De appellanten stelden dat zij bezwaar hadden gemaakt tegen de besluiten van 23 april 2010, maar het College oordeelde dat zij geen bewijs hadden geleverd van de verzending van hun bezwaarschrift. Het College benadrukte dat het aan de appellanten was om aan te tonen dat het bezwaarschrift daadwerkelijk was verzonden, vooral omdat de ontvangst door verweerder werd betwist. De appellanten voerden aan dat zij getuigen hadden die konden bevestigen dat het bezwaarschrift was verzonden, maar het College vond deze verklaring onvoldoende om aan te nemen dat het bezwaarschrift daadwerkelijk was verzonden.

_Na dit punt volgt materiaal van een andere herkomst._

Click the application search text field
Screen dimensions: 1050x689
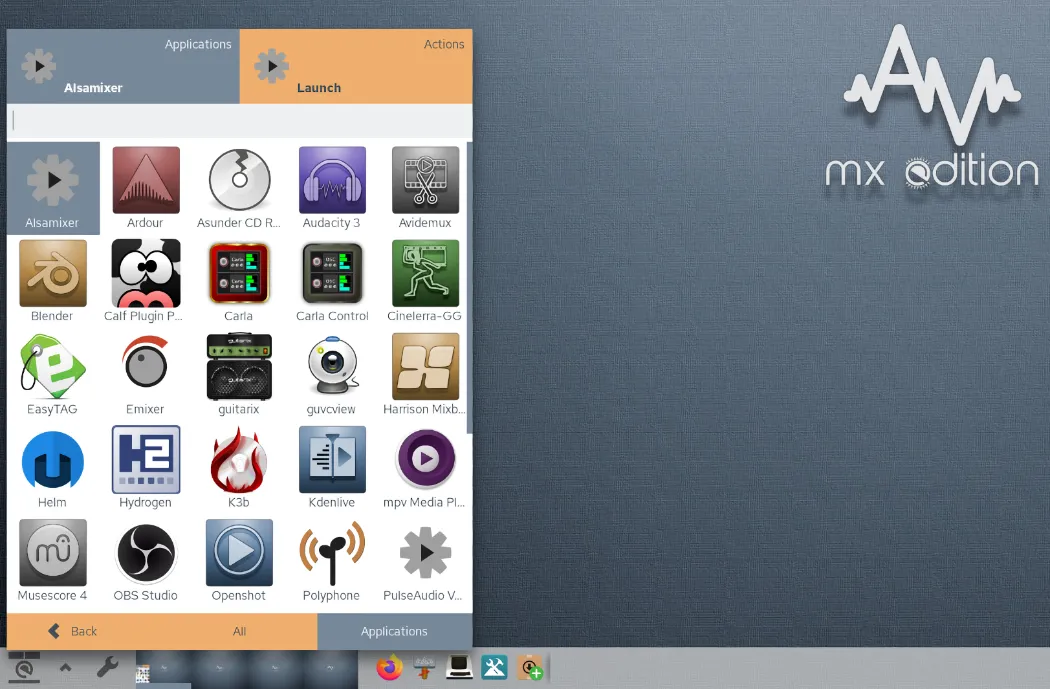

Het College concludeerde dat de appellanten niet hadden voldaan aan de opgelegde lasten en dat er geen bijzondere omstandigheden waren die de staatssecretaris hadden moeten doen afzien van invordering van de dwangsommen. De beroepen werden ongegrond verklaard, en het College oordeelde dat verweerder niet onzorgvuldig had gehandeld door de dwangsommen te innen. De uitspraak werd gedaan op 7 maart 2013, en de proceskosten werden niet toegewezen.

Uitspraak

uitspraak
COLLEGE VAN BEROEP VOOR HET BEDRIJFSLEVEN
zaaknummers: AWB 11/670, 11/671 en 11/672
Uitspraak van de enkelvoudige kamer van 7 maart 2013 in de zaak tussen
1. A en B (AWB 11/670),
2. A (AWB 11/671), en
3. A en C (AWB 11/672),
te Zevenhoven, appellanten,
en
de staatssecretaris van Economische Zaken, verweerder
(gemachtigde: mr. ing. H.D. Strookman).
Procesverloop
Bij drie, per relatienummer van de desbetreffende bedrijven van appellanten onderscheiden, besluiten van 13 augustus 2010 (de primaire besluiten) heeft verweerder appellanten medegedeeld dat door elk van die bedrijven een dwangsom is verbeurd van € 1.000.
Bij drie, eveneens naar relatienummer onderscheiden, besluiten van 6 juli 2011 (de bestreden besluiten) heeft verweerder de daartegen gerichte bezwaarschriften van appellanten ongegrond verklaard.
Appellanten hebben per afzonderlijk relatienummer tegen die besluiten beroep ingesteld.
Bij brief van 4 december 2011 hebben appellanten de gronden van de beroepen ingediend.
Verweerder heeft in de afzonderlijke zaken separate verweerschriften ingediend.
Het onderzoek ter zitting heeft plaatsgevonden op 6 december 2012.
Van de zijde van appellanten zijn verschenen
a en D. Verweerder heeft zich laten vertegenwoordigen door zijn gemachtigde.
Overwegingen
1. Bij drie afzonderlijke – per relatienummer onderscheiden – brieven van 13 maart 2010 heeft verweerder appellanten in het kader van een onderzoek naar de naleving van de regels van de Meststoffenwet in 2009 verzocht om de volgens die brieven als bijlagen bijgevoegde formulieren "Meer informatie graasdieren 2009" en "Meer informatie (kunst)mest 2009" in een eveneens bijgevoegde antwoordenvelop ingevuld en ondertekend te retourneren.
Bij drie besluiten van 23 april 2010 heeft verweerder appellanten per afzonderlijk relatienummer een last onder dwangsom opgelegd, omdat zij de bij de brieven van 13 maart 2010 verzochte informatie niet hebben aangeleverd. Hierbij is bepaald dat appellanten er voor moeten zorgen dat de gegevens binnen tien werkdagen na 23 april 2010 door verweerder zijn ontvangen, bij gebreke waarvan zij een dwangsom verbeuren van € 100 per werkdag dat daaraan niet is voldaan, met een maximum van € 1.000.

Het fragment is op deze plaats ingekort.